[Source data]
== Segment start ==

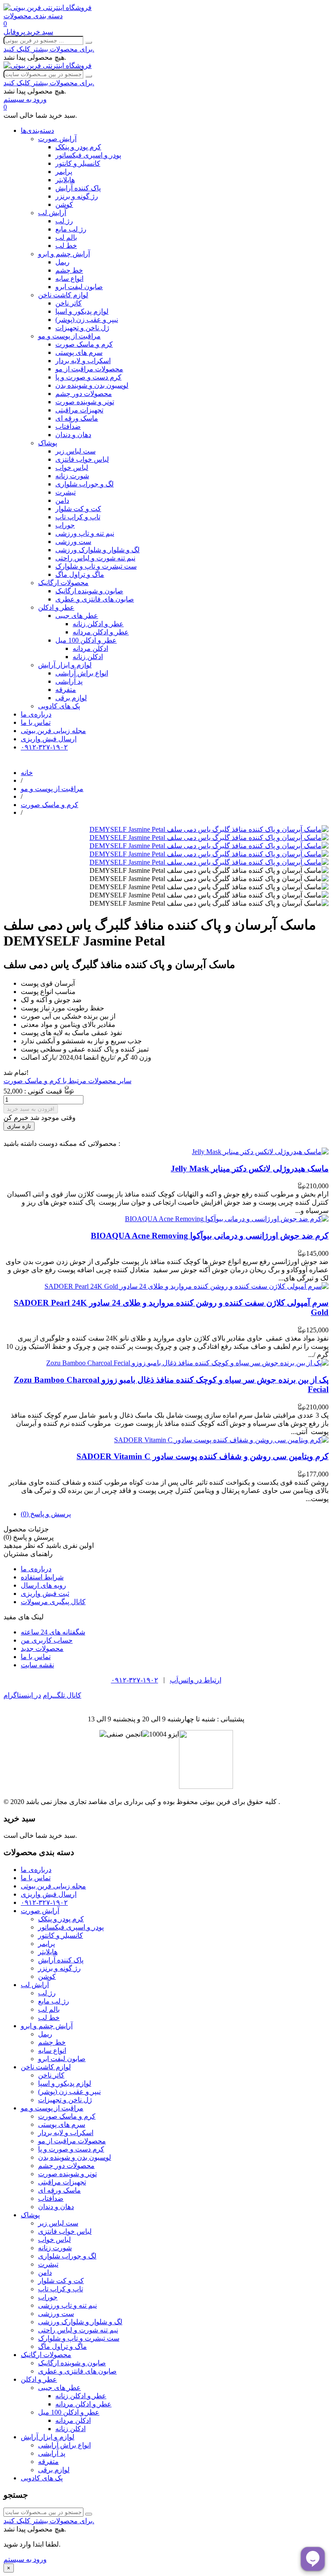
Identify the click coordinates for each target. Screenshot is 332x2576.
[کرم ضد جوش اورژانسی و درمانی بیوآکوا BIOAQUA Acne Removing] (227, 1218)
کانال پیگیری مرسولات (53, 1601)
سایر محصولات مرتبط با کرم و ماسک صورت (67, 1080)
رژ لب (64, 221)
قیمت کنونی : (42, 1091)
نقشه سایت (37, 1665)
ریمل (62, 262)
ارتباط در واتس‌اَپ (195, 1680)
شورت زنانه (72, 475)
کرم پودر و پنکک (78, 147)
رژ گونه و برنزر (76, 196)
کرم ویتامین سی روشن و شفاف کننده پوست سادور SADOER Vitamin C (203, 1456)
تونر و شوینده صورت (84, 401)
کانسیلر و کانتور (77, 163)
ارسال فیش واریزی (49, 739)
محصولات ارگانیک (63, 582)
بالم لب (66, 237)
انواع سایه (69, 278)
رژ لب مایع (70, 229)
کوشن (64, 204)
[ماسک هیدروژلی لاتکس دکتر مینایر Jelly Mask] (260, 1151)
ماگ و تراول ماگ (79, 574)
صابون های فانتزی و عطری (94, 599)
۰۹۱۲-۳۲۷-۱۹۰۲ (44, 747)
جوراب (65, 525)
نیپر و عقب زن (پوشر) (86, 319)
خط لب (66, 245)
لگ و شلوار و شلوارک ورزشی (97, 549)
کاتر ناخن (68, 303)
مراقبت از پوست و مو (69, 336)
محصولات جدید (42, 1648)
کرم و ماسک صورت (84, 344)
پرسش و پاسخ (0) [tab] (46, 1514)
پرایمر (63, 171)
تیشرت (65, 492)
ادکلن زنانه (88, 656)
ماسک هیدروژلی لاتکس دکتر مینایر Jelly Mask (250, 1168)
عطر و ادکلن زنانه (98, 623)
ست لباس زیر (75, 451)
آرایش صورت (57, 138)
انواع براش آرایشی (81, 673)
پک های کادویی (59, 706)
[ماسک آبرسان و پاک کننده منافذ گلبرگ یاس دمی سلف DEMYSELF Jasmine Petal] (209, 829)
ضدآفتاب (68, 426)
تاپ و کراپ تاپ (77, 517)
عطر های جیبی (76, 615)
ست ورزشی (73, 541)
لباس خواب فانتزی (82, 459)
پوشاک (47, 443)
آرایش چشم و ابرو (64, 253)
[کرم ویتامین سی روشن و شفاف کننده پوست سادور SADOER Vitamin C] (221, 1440)
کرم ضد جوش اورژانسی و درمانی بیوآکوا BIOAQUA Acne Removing (210, 1235)
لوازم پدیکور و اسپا (82, 311)
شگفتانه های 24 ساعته (53, 1632)
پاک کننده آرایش (78, 188)
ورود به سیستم (25, 2559)
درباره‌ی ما (36, 714)
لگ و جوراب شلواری (84, 484)
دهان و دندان (73, 434)
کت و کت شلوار (78, 508)
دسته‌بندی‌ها (37, 130)
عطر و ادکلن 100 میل (86, 640)
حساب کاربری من (47, 1640)
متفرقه (65, 689)
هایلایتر (65, 179)
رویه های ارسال (43, 1585)
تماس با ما (36, 722)
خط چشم (69, 270)
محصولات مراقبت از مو (89, 369)
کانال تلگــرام (62, 1695)
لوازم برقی (71, 697)
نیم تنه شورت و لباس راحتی (95, 558)
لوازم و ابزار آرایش (65, 665)
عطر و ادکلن (56, 607)
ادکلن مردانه (90, 648)
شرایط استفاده (42, 1577)
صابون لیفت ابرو (79, 286)
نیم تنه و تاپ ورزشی (84, 533)
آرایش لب (52, 212)
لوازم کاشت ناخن (63, 295)
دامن (62, 500)
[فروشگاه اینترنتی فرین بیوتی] (47, 7)
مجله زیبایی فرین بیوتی (53, 730)
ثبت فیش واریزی (45, 1593)
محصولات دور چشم (83, 393)
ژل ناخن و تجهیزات (82, 327)
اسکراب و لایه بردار (83, 360)
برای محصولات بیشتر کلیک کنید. (48, 49)
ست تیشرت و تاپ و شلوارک (96, 566)
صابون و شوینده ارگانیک (89, 591)
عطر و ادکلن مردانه (101, 632)
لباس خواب (71, 467)
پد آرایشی (69, 681)
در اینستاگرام (22, 1695)
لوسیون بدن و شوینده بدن (91, 385)
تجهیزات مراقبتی (79, 410)
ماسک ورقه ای (76, 418)
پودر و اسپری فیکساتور (88, 155)
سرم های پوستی (78, 352)
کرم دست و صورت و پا (88, 377)
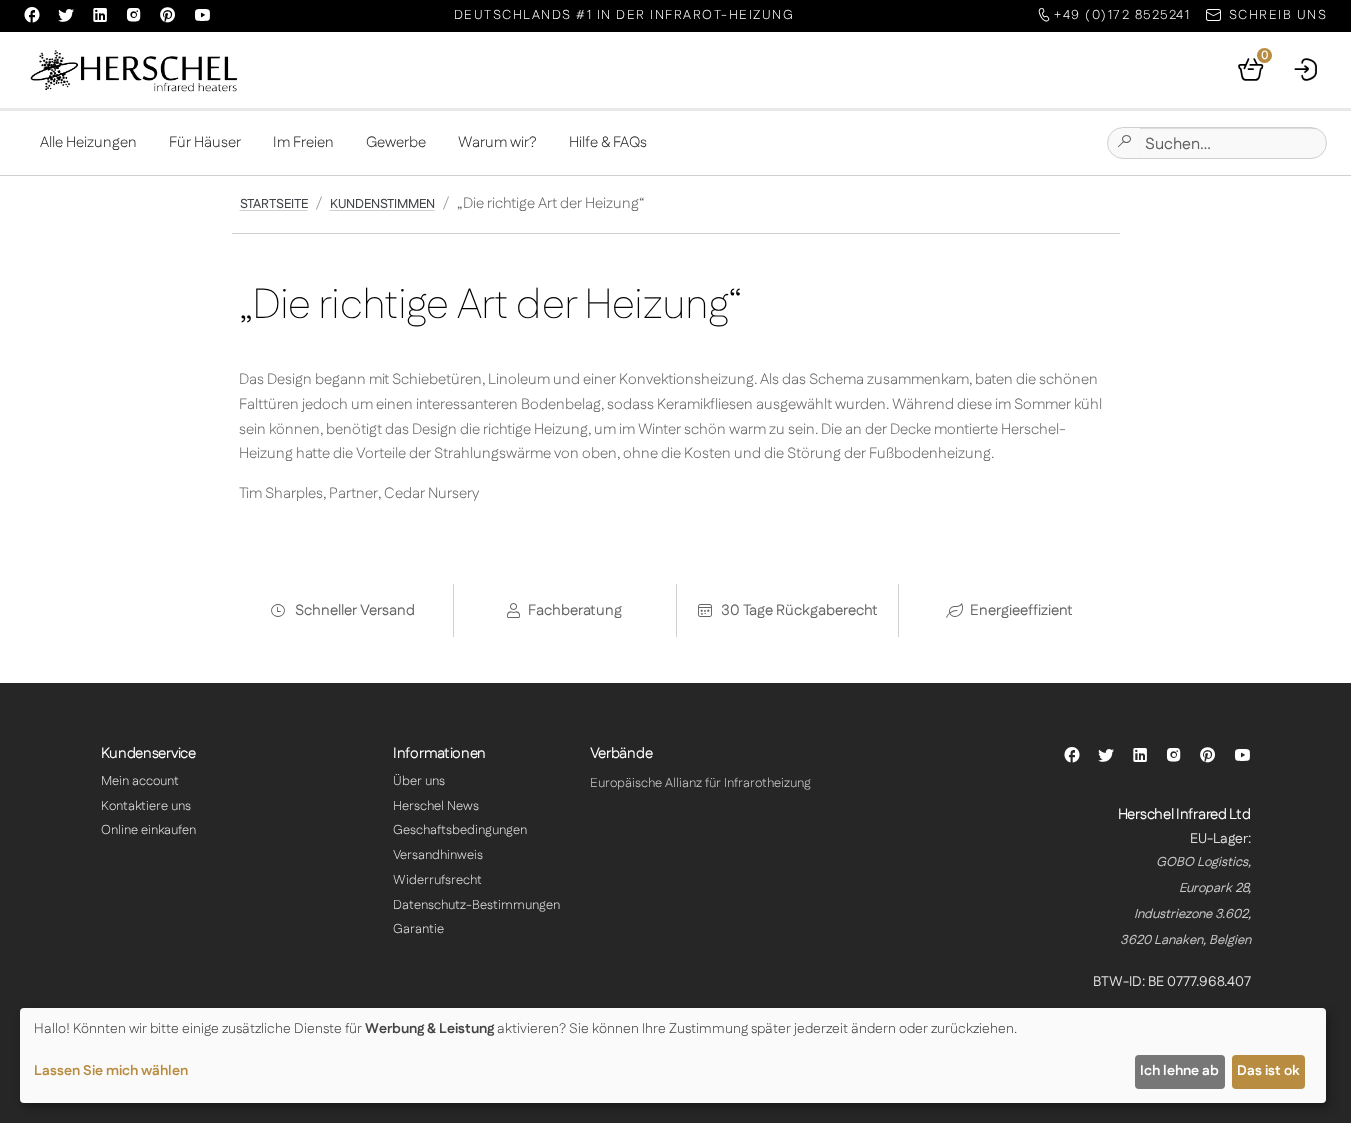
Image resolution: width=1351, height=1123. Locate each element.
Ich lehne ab (1179, 1071)
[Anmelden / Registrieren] (1307, 70)
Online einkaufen (148, 830)
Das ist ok (1268, 1071)
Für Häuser (205, 142)
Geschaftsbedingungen (460, 830)
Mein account (140, 781)
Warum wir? (497, 142)
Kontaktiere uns (146, 806)
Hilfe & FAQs (608, 142)
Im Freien (303, 142)
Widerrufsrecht (437, 880)
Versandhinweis (438, 855)
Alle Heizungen (88, 142)
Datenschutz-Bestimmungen (476, 905)
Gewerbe (396, 142)
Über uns (419, 781)
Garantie (418, 929)
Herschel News (436, 806)
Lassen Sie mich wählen (111, 1071)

== Segment end ==

Give again exactly, and only, the lines above starting at the one with "پرسش و پاسخ (0) [tab] (46, 1514)" and ending at the one with "نیم تنه و تاپ ورزشی (84, 533)".

◆ **Result of the exercise**
پرسش و پاسخ (0) [tab] (46, 1514)
پرایمر (63, 171)
تیشرت (65, 492)
ادکلن زنانه (88, 656)
ماسک هیدروژلی لاتکس دکتر مینایر Jelly Mask (250, 1168)
عطر و ادکلن زنانه (98, 623)
ست لباس زیر (75, 451)
آرایش صورت (57, 138)
انواع براش آرایشی (81, 673)
پک های کادویی (59, 706)
[ماسک آبرسان و پاک کننده منافذ گلبرگ یاس دمی سلف DEMYSELF Jasmine Petal] (209, 829)
ضدآفتاب (68, 426)
تاپ و کراپ تاپ (77, 517)
عطر های جیبی (76, 615)
ست ورزشی (73, 541)
لباس خواب فانتزی (82, 459)
پوشاک (47, 443)
آرایش چشم و ابرو (64, 253)
[کرم ویتامین سی روشن و شفاف کننده پوست سادور SADOER Vitamin C] (221, 1440)
کرم ضد جوش اورژانسی و درمانی بیوآکوا BIOAQUA Acne Removing (210, 1235)
لوازم پدیکور و اسپا (82, 311)
شگفتانه های 24 ساعته (53, 1632)
پاک کننده آرایش (78, 188)
ورود به سیستم (25, 2559)
درباره‌ی ما (36, 714)
لگ و جوراب شلواری (84, 484)
دهان و دندان (73, 434)
کت و کت شلوار (78, 508)
دسته‌بندی‌ها (37, 130)
عطر و ادکلن 100 میل (86, 640)
حساب کاربری من (47, 1640)
متفرقه (65, 689)
هایلایتر (65, 179)
رویه های ارسال (43, 1585)
تماس با ما (36, 722)
خط چشم (69, 270)
محصولات مراقبت از مو (89, 369)
کانال تلگــرام (62, 1695)
لوازم برقی (71, 697)
نیم تنه شورت و لباس راحتی (95, 558)
لوازم و ابزار آرایش (65, 665)
عطر و ادکلن (56, 607)
ادکلن مردانه (90, 648)
شرایط استفاده (42, 1577)
صابون لیفت ابرو (79, 286)
نیم تنه و تاپ ورزشی (84, 533)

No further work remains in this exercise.